DATA PROVIDED

Content starts

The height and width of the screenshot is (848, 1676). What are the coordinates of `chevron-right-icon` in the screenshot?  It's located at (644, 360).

Content ends
Content starts

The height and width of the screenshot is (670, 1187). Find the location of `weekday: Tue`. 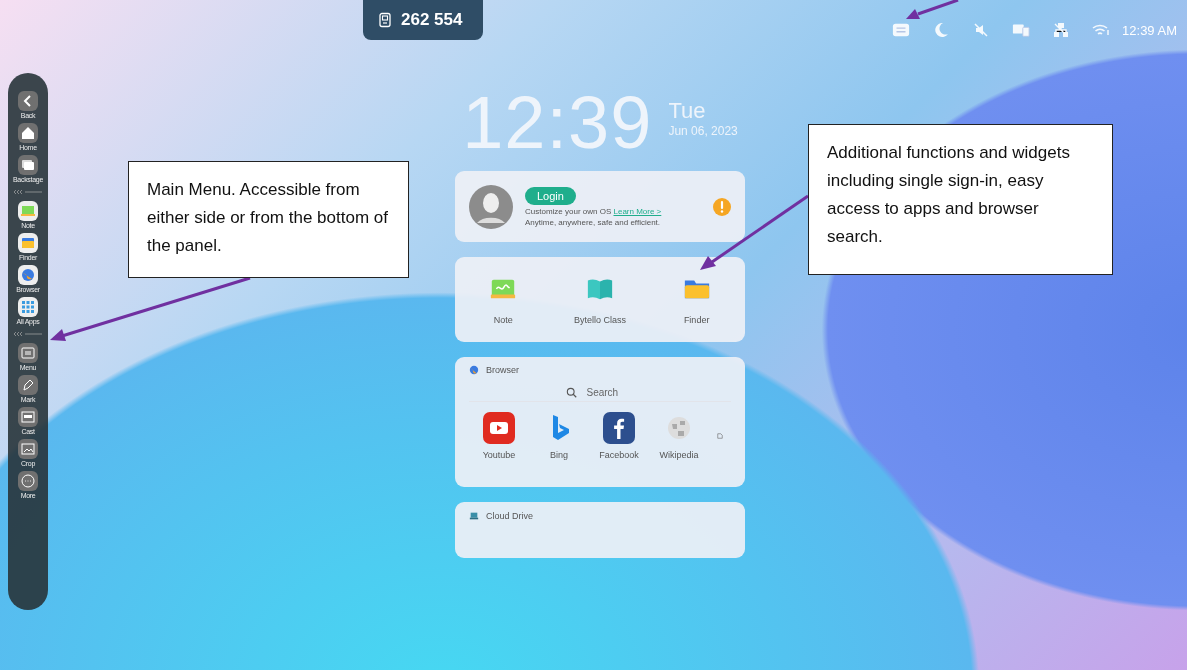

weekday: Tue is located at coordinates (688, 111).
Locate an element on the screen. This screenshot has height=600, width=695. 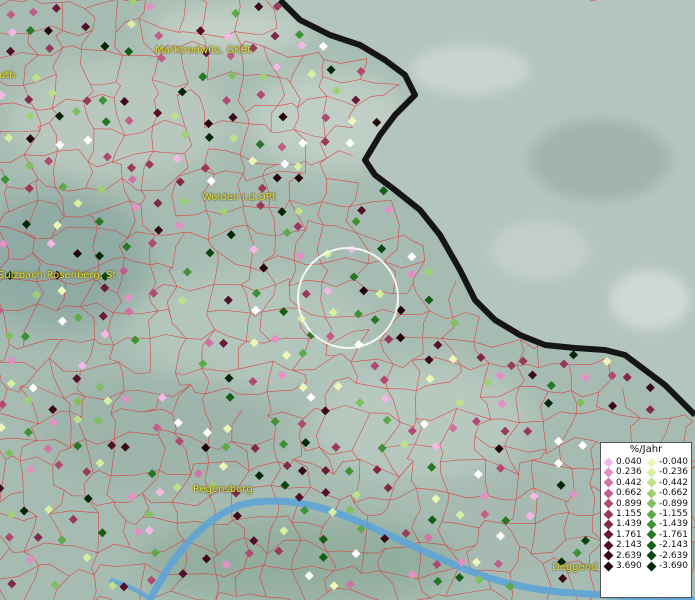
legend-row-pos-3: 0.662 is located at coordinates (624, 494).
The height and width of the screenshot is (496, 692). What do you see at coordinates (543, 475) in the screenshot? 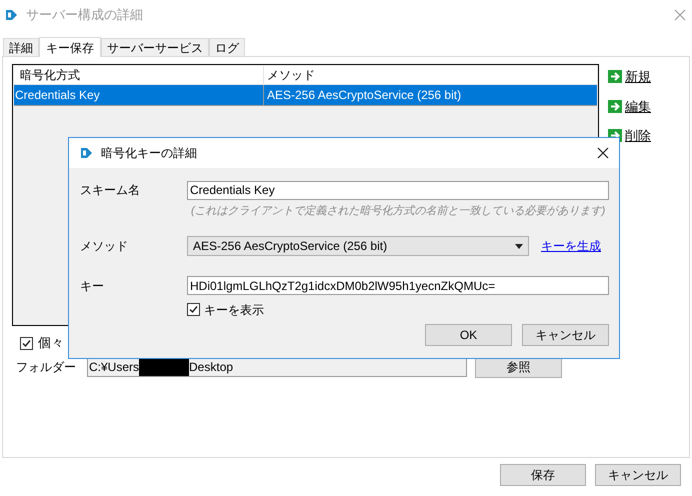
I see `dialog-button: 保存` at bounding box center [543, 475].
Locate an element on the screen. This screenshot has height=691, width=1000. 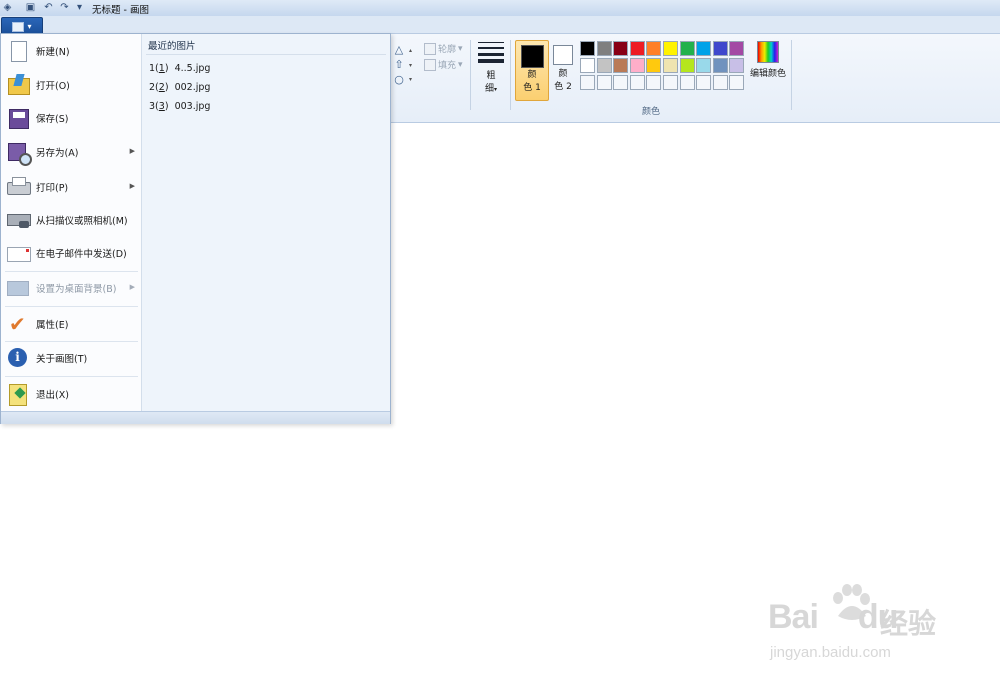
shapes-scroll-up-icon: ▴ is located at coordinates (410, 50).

Content ends

WHAT IS REQUIRED
Please output the lines of the records above, starting at the line that contains "The height and width of the screenshot is (496, 692)." and ending at the line that contains "shapes-scroll-up-icon: ▴ is", with both of those lines included. Leave the pictures out.

SOLUTION
The height and width of the screenshot is (496, 692). What do you see at coordinates (543, 475) in the screenshot? 
I see `dialog-button: 保存` at bounding box center [543, 475].
Locate an element on the screen. This screenshot has height=691, width=1000. 
shapes-scroll-up-icon: ▴ is located at coordinates (410, 50).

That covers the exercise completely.